Çocukken duygular oyuncak bir bıçaktır. Onu yeni yeni keşfeder. Ve onunla vakit geçirmekten keyif alırız. Bir süre o oyuncak hayatımızın her anında yanımızda olur. Her kararımızı duygularımız ile veririz çünkü.
Yaş biraz ilerleyip gençlik dönemine geçtiğimizde ise çocukluk oyuncağımız gerçek bir bıçağa dönüşür. Hem de çok keskin bir bıçağa. Öyle ki bu bıçak kazara bile olsa bir canlıya değdiğinde yaralayabilir. Ancak bir başkasının yarasını dağlamak için de kullanılabilir. Yahut tam tersi bir durum söz konusu olur. Siz bıçağınızı taşa vurursunuz sendeleyince başkası bıçağını size saplar belki başka birisi de gelip sizin yaranızı dağlar. Bu insan hayatında değişkenlik gösterebilir. Burada önemli olan kısım bıçağı taşa vurmak olarak bahsettiğim kısım. Duygularınız hayatınızı yönlendirmekte büyük önem taşır ancak sadece duygularınızla hareket ederseniz bir yerde hüsrana uğrayacaksınızdır. Bıçağınızı bir kez taşa vurduğunuzda biraz sendelersiniz ancak toparlamanız kolaydır. Bir kez daha taşa vurduğunuzda bu sefer dengenizi tamamen kaybedip düşersiniz ayağa kalkmak için çaba sarf etmeniz gerekir. Sonrasında düşmeye devam edersiniz ve her seferinde canınız daha fazla acır. Asıl önemli olan kısım ise bıçağınızı taşa her vurduğunuzda onun biraz daha körelmesidir. Bir süre sonra bıçağınız tamamen körelmiş olacaktır.
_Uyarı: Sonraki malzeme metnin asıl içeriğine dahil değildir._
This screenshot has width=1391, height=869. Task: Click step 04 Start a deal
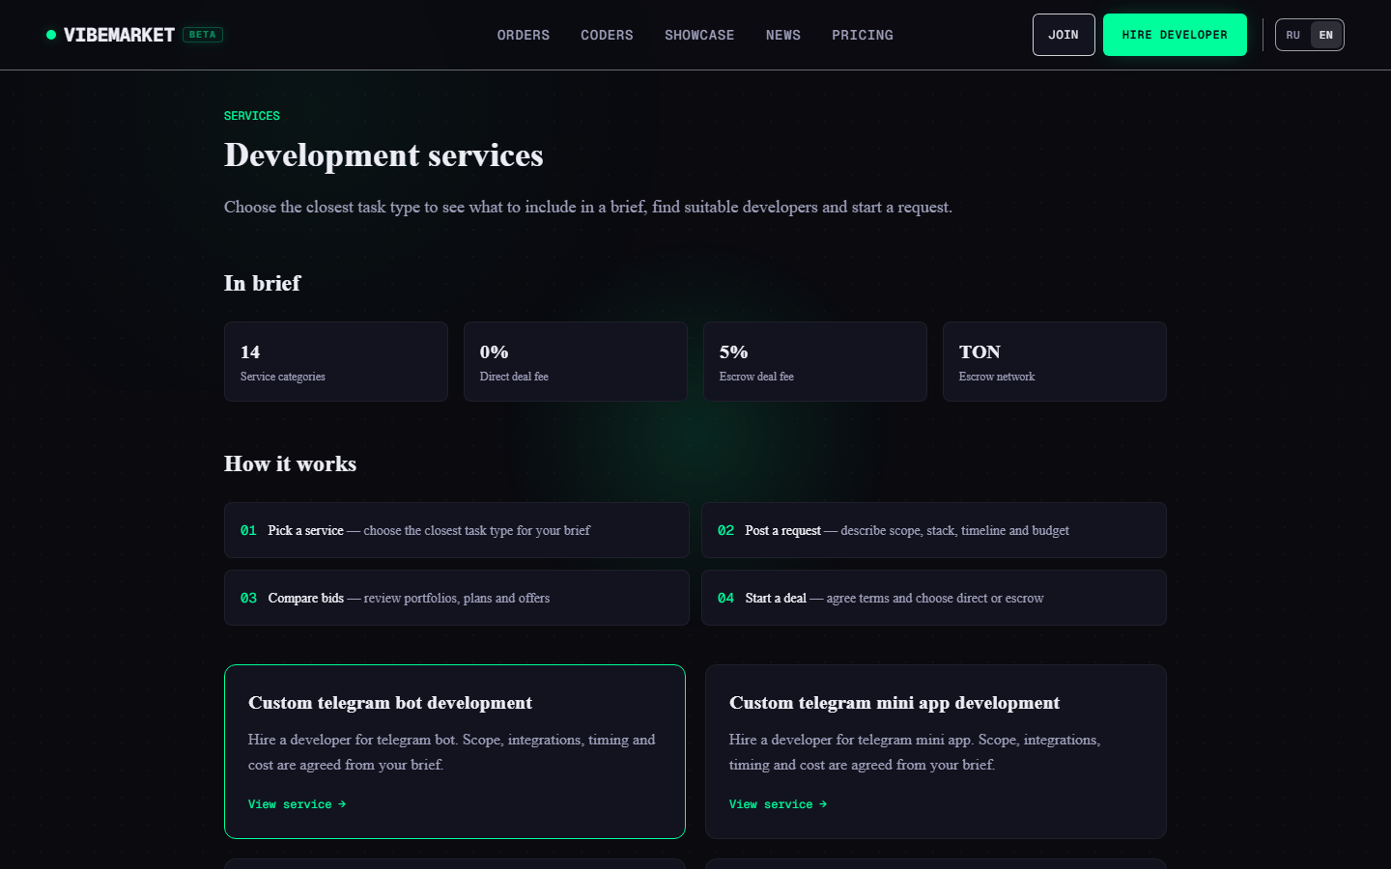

Olgunluk dönemine geçiş böyledir. Bıçağınız körelene kadar devam edersiniz. En son bir bakarsınız ki duygularınızdan çok mantığınız ile hareket etmeye başlamışsınız. Bu durum insan hayatında olgunluk olarak anılıyor. Artık hayatınız daha gerçekçi temeller üzerine kuruludur. Bana göre bu gelişimde absürt bir durum yok. Gözlemlediğim çok sayıda insan hayatını bu şekilde kurdu. Bu hayatın genel akışıdır.
Asıl üzücü olan nedir biliyor musunuz?
Bıçağın köreldiğini fark etmeyecek kadar duygularına bağlı olanlar. Onlar pes etmeyi bilmeyenler veya beceremeyenlerdir. Bıçağını taşa vurup yere de düşse pes etmez. Kalkar ve bir daha taşa vurur. Bıçağın köreldiği fikri her aklına geldiğinde ise körelmediğini kendine kanıtlamak için eline alır bıçağını ve kör bıçakla bir yerlerini kesmeye başlar. Bu onlara çok fazla acı verir ancak onlar bu acıya rağmen duygularından vazgeçmezler. Onlar hepimizin çevresinde var. Takdir edilmesi ve sevgi gösterilmesi gereken insanlar. Onlardan zarar gelmez size, onların zararı sadece kendine.